A system-level approach can improve the uptake of preventive therapy among women at risk for breast cancer.
The National Comprehensive Cancer Network (NCCN) guidelines recommend that women with atypical hyperplasia (AH) and lobular carcinoma in situ (LCIS) receive a strong recommendation for preventive therapy from their provider as close to the time of diagnosis as possible in order to increase the acceptance of treatment and patient adherence. “Women with premalignant breast lesions (eg, LCIS/AH) are at high risk of developing an invasive breast cancer and preventive therapy given for 5 years can reduce the risk,” says Abenaa Brewster, MD. However, previous studies indicate that the low uptake of antiestrogen preventive therapy among women at high risk of developing breast cancer remains a challenge. To help better treat this patient population, a team of researchers implemented a performance improvement program designed to increase the application of preventive therapy among women with AH/LCIS.
Get With the Program
Dr. Brewster and colleagues conducted a study—published in Cancer Prevention Research—in which this performance improvement program was implemented from November 2015 to February 2017 for patients with a new (<6 months) or existing (≥6 months) diagnosis of AH/LCIS. The program consisted of an audit of eligible women who were recommended and prescribed preventive therapy and the provision of clinical performance feedback to providers. The baseline uptake of preventive therapy was estimated from patients enrolled in a high-risk breast cohort.
“The use of preventive therapy lowers the chances of developing breast cancer by 75% among women at high risk of developing breast cancer due to a diagnosis of certain premalignant breast lesions,” Dr. Brewster says. “Unfortunately, across clinics in the United States, only 25% to 30% of these women are receiving preventive therapy. It is important to increase the use of preventive therapy in order to decrease the number of women who will develop invasive breast cancer.”

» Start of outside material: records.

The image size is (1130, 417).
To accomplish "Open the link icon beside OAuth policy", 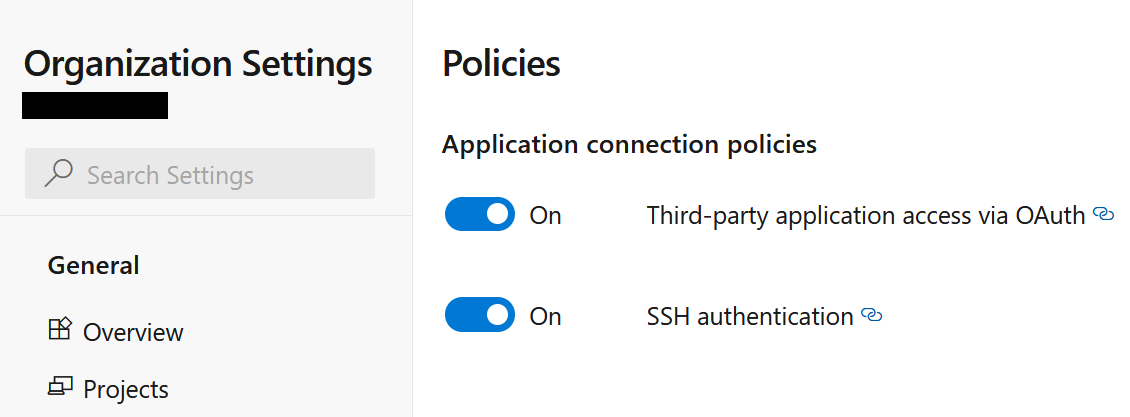I will pyautogui.click(x=1104, y=214).
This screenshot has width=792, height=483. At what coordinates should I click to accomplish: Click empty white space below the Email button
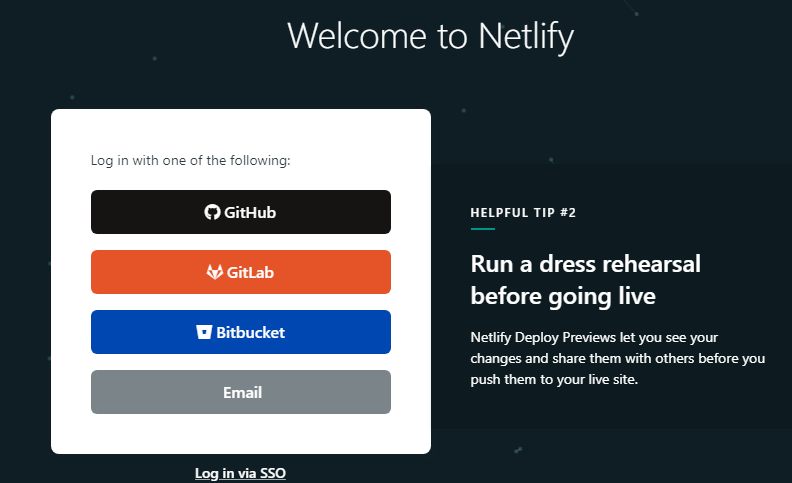click(241, 433)
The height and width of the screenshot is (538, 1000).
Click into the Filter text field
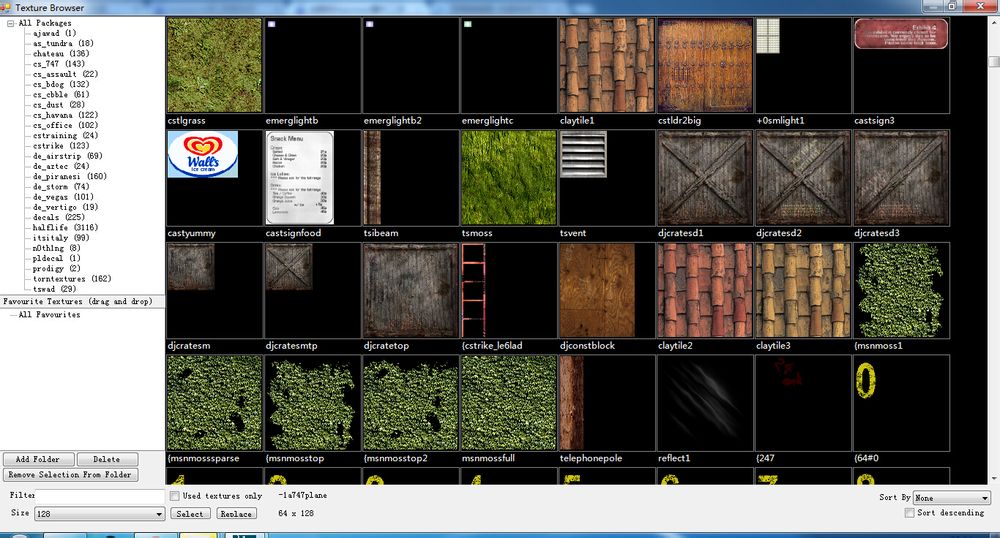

According to the study, baseline uptake of preventive therapy was 44%. The program registered 408 patients with a new or existing diagnosis of AH/LCIS; mean age was 57, and 71% were non-Hispanic white. Among participants, 98% received a recommendation for preventive therapy. With the program, the overall rates for prescriptions of preventive therapy for women with a new or existing diagnosis were 82% (monthly range, 40% to 100%) and 48% (monthly range, 27% to 57%), respectively. Adherence rates at 6 months among patients with a new or existing diagnosis were 76% and 48%, respectively.

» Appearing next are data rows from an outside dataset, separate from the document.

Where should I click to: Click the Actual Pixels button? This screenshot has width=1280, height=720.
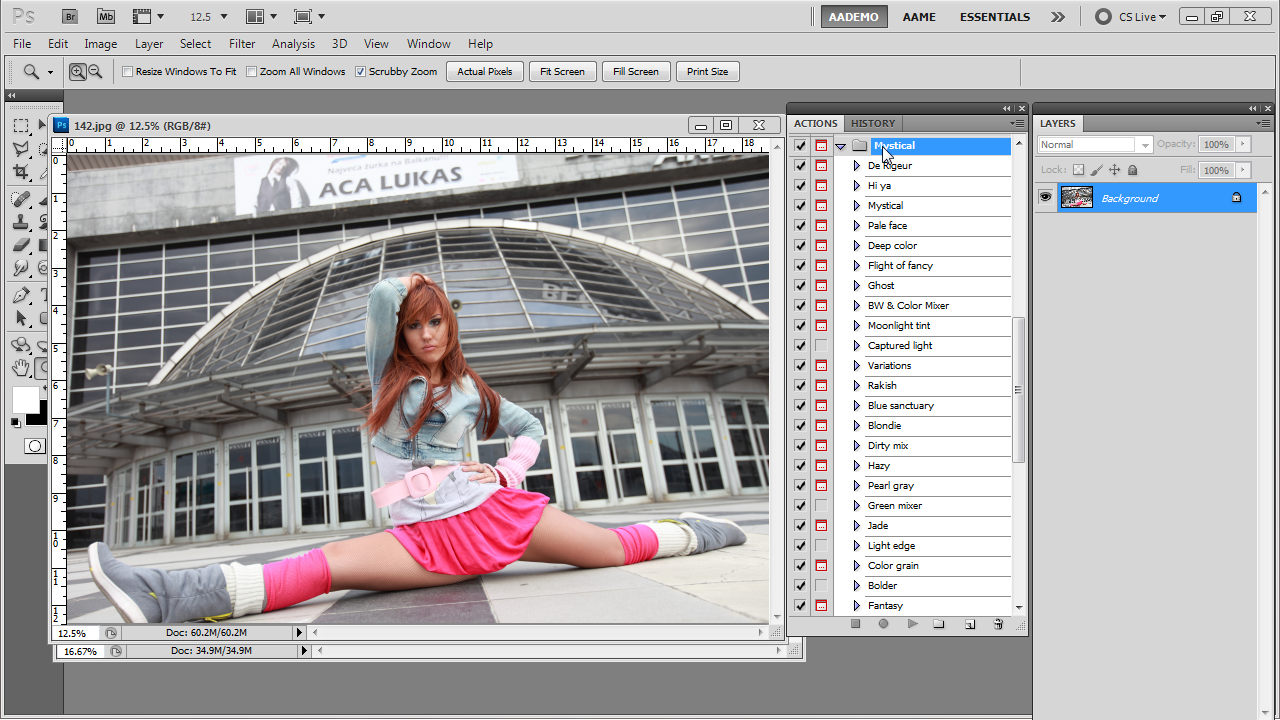point(485,72)
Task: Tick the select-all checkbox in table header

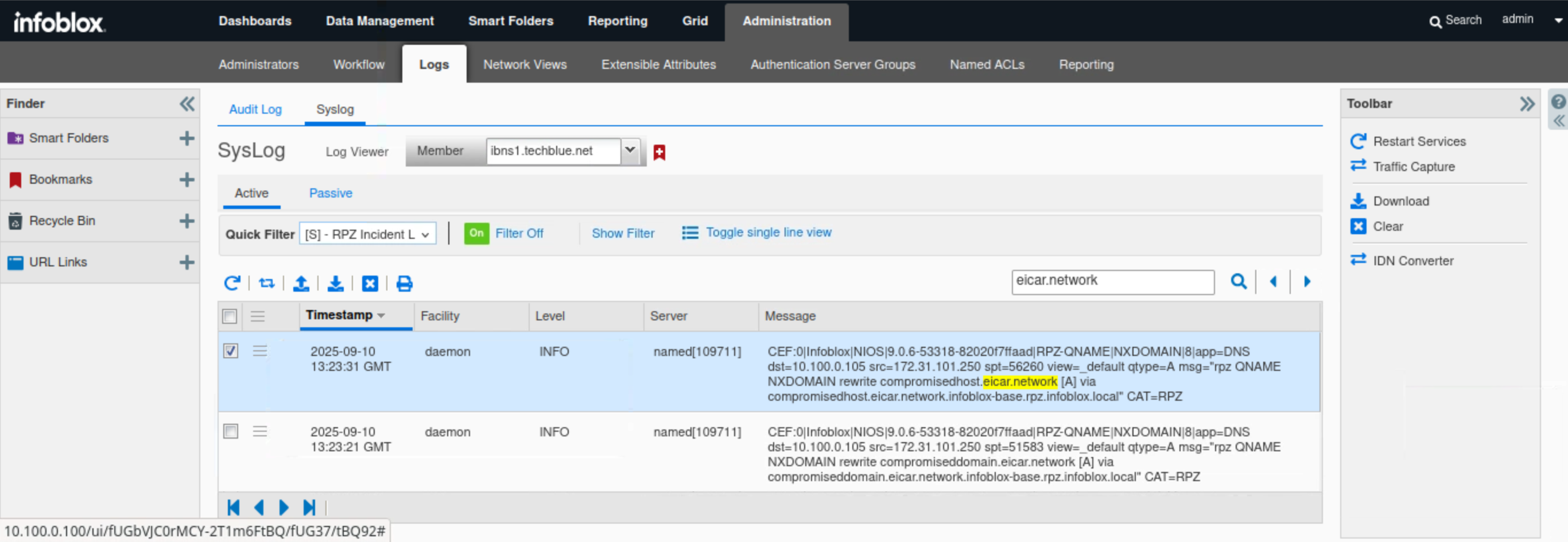Action: [x=230, y=316]

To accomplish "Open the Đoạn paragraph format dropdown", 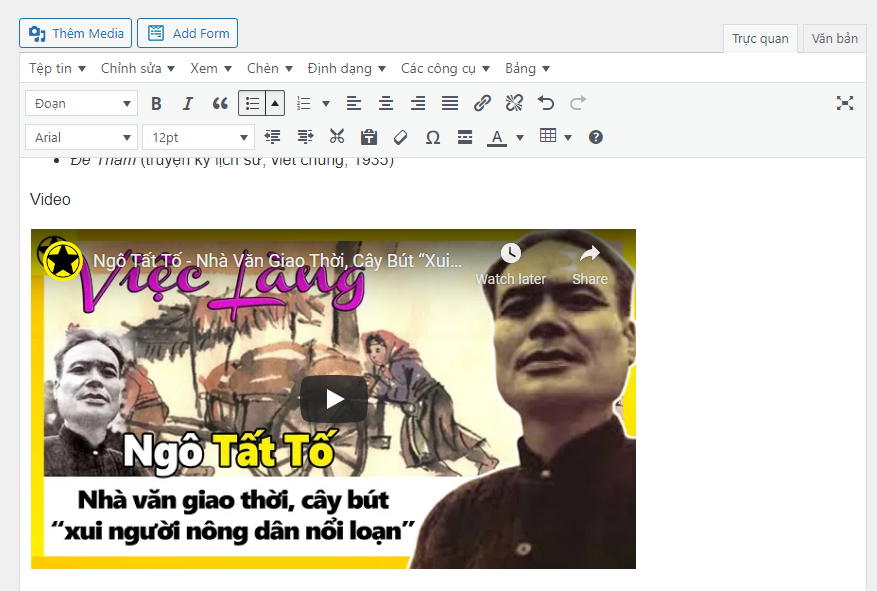I will pyautogui.click(x=81, y=103).
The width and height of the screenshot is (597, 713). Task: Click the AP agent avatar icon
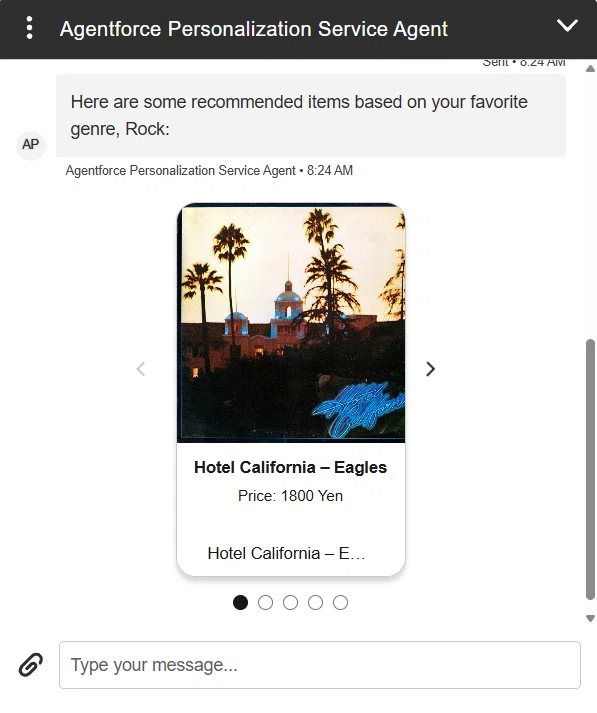31,145
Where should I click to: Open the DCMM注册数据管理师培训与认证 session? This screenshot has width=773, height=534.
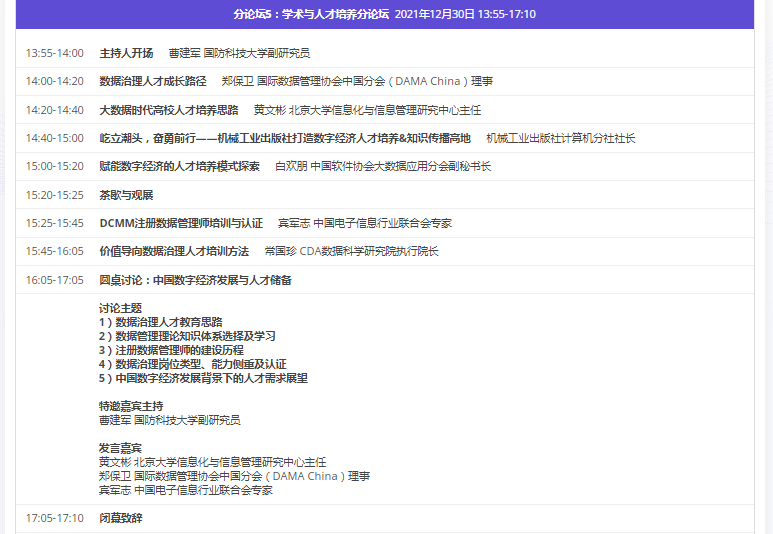click(181, 223)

“Preventive therapy was well tolerated by the majority of women who were treated with several options, including tamoxifen, raloxifene, anastrozole, and exemestane,” Dr. Brewster adds. “For the majority of women with premalignant breast lesions, the benefits of treatment outweighed the risks. Therefore, we recommend that physicians discuss the common and rare side effects of treatment with their patients, but also emphasize the benefits of treatment. The recommendation can also be given by mid-level providers, as shown in this study, and doesn’t need to come directly from a physician.”
Some Declined Therapy
Dr. Brewster and colleagues found, however, that some patients declined preventive therapy, with wide variations by diagnosis status (Table). Reasons for declining preventive therapy included:
- I do not believe my risk of breast cancer is high (6.1% existing diagnosis, 25.0% new diagnosis).
- Very concerned about side effects (62.3%, 25.0%).
- Do not want to take medication daily for 5 years (23.5%, 12.5%).
- My provider did not strongly recommend the medication (2.0%, 25.0%).
“While the most frequent reason cited by patients for declining preventive therapy was the potential side-effects of treatment, patients should be made aware that the majority of women will not experience side effects, and that if side-effects do occur, they can be managed by their provider,” explains Dr. Brewster.
Dr. Brewster stresses that future research is needed to evaluate whether a similar strategy will be effective at other institutions. Future research should also be focused on evaluating whether the strategy will be effective at increasing the uptake of preventive therapy among high-risk women without premalignant breast lesions but who are also eligible for preventive therapy.